## O QUE FAZER
1) Copie da crônica sobre o calor em Teresina tudo o que vai de "Mas, a gente" até "energia: o Amor.".
2) Que causa a crônica sobre o calor em Teresina propõe defender no final?

## TEXTO DE ESTUDO
+++

As temperaturas que beiram os trinta e nove graus nos convidam a deixar o suor escorrer debaixo da árvore mais rechonchuda. Uma cidade em que todos se conhecem, mesmo que seja só de vista. "Esse sol tá muito quente, né?!". E assim começa uma amizade de décadas. A gente se abraça mesmo no calor. Deixa um pouco da gente – e aqui eu não falo só das gotinhas de suor que, por acaso, escapam – em cada desconhecido que vira um bom motivo para declarar "sextou" em outra casa, quando não a sua própria.

"Ave Maria, acho que a gente não aguenta até dezembro, não", disse a senhorinha que ocupou mais uma vaga da sombra. "Se setembro já tá assim, imagine o restante do B-R-O-BRÓ[1]". Nessas horas, a gente conclui como o corpo realmente se contagia de calor. É incrível! Não, não o calor. Inclusive, tem horas que penso em trocar esse sol pela neve que os sulistas alegam ter – bonito por natureza eu até concordo, mas será se o país é tão tropical assim? Mas o que é de fato incrível é como o sol, tão distante, tão utópico; como ele, tão fora da nossa órbita, consegue agitar todas as moléculas e átomos e partículas do nosso corpo. Do nosso corpo tão distante, tão utópico, tão fora de órbita. 

Será se... Não, esquece. Pensar isso é utópico do mesmo jeito que o sol. Mas. Imagina se a gente fosse que nem o sol. Pensa comigo. Se a gente agitasse as moléculas das pessoas, e, depois, cada molécula agita sua própria célula. Cada célula, o seu tecido. Cada tecido, seu órgão – e assim segue a ordem biológica que, definitivamente, eu não lembro. Mas uma hora a gente consegue agitar uma pessoa inteira. E essa pessoa tão agitada não vai conseguir se conter em si. Não será mais tão distante, nem tão utópico, nem tão fora de órbita. 

Mas, a gente precisa de um começo. Vamos pensar em uma causa. Liberdade de expressão? Combate ao preconceito? Preservação do meio ambiente? São tantas... Como pensar em uma só?! Tudo é tão real e tão importante e tão urgente. Escolher só uma parece injusto. O mundo precisa desse copo de água bem gelado da mesma forma que aqui em Teresina nós precisamos da sombra de uma árvore. Agitar as moléculas do coração e esfriar os instintos... Já sei! Eu descobri uma boa causa. Vamos lutar pela força motriz que move a liberdade de expressão, o combate ao preconceito e a preservação do meio ambiente. Onde cabem todos, todas e todes[2], como o abraço de uma sombra refrescante. Vamos lutar pela mais eficiente e renovável energia: o Amor.

+++

## DADOS FORNECIDOS
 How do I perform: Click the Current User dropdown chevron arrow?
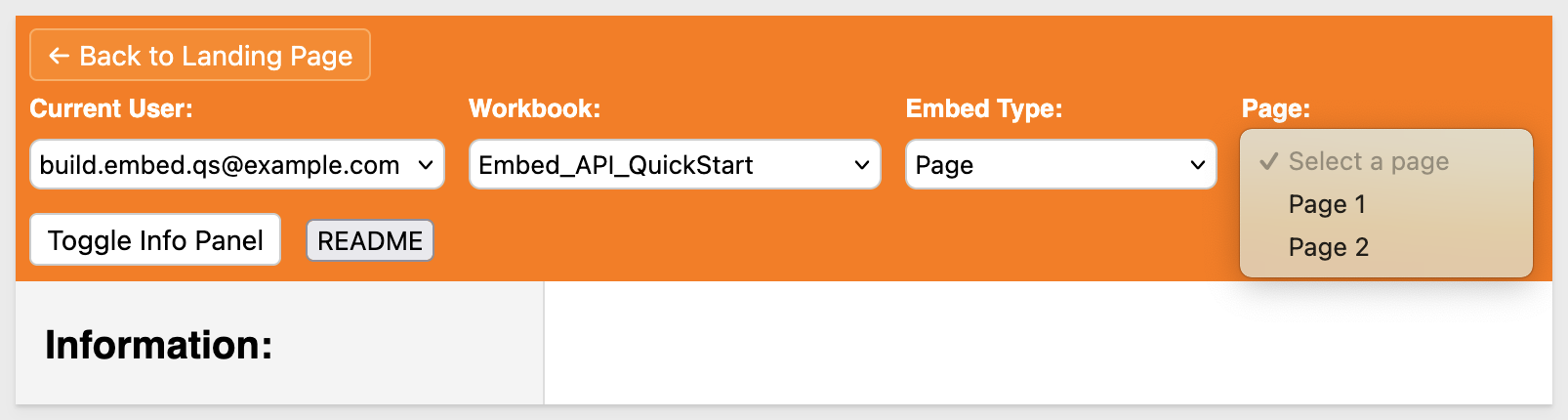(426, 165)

+++

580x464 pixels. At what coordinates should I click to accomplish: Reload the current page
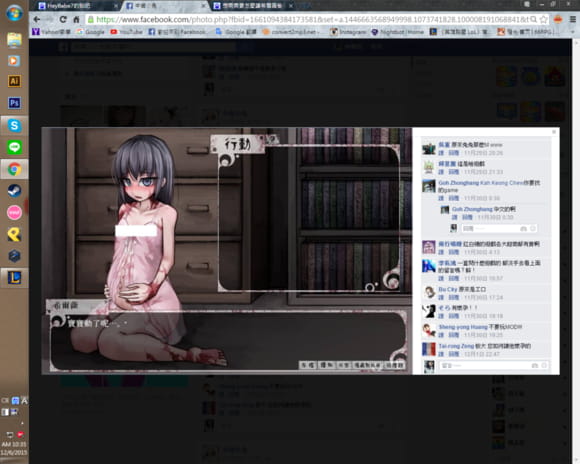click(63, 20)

+++

## RESPOSTAS
1)
Mas, a gente precisa de um começo. Vamos pensar em uma causa. Liberdade de expressão? Combate ao preconceito? Preservação do meio ambiente? São tantas... Como pensar em uma só?! Tudo é tão real e tão importante e tão urgente. Escolher só uma parece injusto. O mundo precisa desse copo de água bem gelado da mesma forma que aqui em Teresina nós precisamos da sombra de uma árvore. Agitar as moléculas do coração e esfriar os instintos... Já sei! Eu descobri uma boa causa. Vamos lutar pela força motriz que move a liberdade de expressão, o combate ao preconceito e a preservação do meio ambiente. Onde cabem todos, todas e todes[2], como o abraço de uma sombra refrescante. Vamos lutar pela mais eficiente e renovável energia: o Amor.

2) O Amor, descrito como a mais eficiente e renovável energia.